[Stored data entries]
'''

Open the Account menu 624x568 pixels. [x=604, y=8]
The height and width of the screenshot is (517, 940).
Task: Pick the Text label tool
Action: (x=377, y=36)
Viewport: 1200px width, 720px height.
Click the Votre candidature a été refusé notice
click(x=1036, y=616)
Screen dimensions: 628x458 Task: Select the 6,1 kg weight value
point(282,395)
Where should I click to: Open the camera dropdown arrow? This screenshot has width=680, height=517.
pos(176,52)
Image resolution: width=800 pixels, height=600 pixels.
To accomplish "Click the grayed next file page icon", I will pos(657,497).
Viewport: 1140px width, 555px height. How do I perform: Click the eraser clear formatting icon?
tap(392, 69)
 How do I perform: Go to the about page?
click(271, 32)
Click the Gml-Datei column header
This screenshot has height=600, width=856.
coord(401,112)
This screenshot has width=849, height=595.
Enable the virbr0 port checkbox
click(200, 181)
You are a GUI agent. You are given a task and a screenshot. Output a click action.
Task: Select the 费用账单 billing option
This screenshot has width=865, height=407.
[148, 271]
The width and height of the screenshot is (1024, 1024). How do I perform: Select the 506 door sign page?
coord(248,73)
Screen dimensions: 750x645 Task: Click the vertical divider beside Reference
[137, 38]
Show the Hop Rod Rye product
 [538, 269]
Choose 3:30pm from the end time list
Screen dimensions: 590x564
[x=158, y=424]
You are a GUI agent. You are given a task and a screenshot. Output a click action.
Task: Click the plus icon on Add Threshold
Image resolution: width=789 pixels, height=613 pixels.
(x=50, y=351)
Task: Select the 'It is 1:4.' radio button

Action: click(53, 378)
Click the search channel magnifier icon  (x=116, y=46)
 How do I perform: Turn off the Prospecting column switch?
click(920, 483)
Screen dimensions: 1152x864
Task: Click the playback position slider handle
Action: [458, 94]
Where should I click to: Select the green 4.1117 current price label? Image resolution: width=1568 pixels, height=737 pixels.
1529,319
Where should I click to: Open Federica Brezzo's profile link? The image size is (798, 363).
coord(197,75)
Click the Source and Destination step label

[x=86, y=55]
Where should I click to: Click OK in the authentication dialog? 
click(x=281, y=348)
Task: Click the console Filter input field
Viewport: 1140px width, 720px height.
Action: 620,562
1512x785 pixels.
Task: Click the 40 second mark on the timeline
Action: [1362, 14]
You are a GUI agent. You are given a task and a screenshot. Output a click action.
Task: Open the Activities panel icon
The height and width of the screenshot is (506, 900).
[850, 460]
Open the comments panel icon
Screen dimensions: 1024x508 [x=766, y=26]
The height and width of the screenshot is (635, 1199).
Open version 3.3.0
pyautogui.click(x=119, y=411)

'''

From the records above, copy out the line with "How do I perform: Go to the about page?", the line with "Task: Select the 费用账单 billing option", and every line between them, word for word.

 How do I perform: Go to the about page?
click(271, 32)
Click the Gml-Datei column header
This screenshot has height=600, width=856.
coord(401,112)
This screenshot has width=849, height=595.
Enable the virbr0 port checkbox
click(200, 181)
You are a GUI agent. You are given a task and a screenshot. Output a click action.
Task: Select the 费用账单 billing option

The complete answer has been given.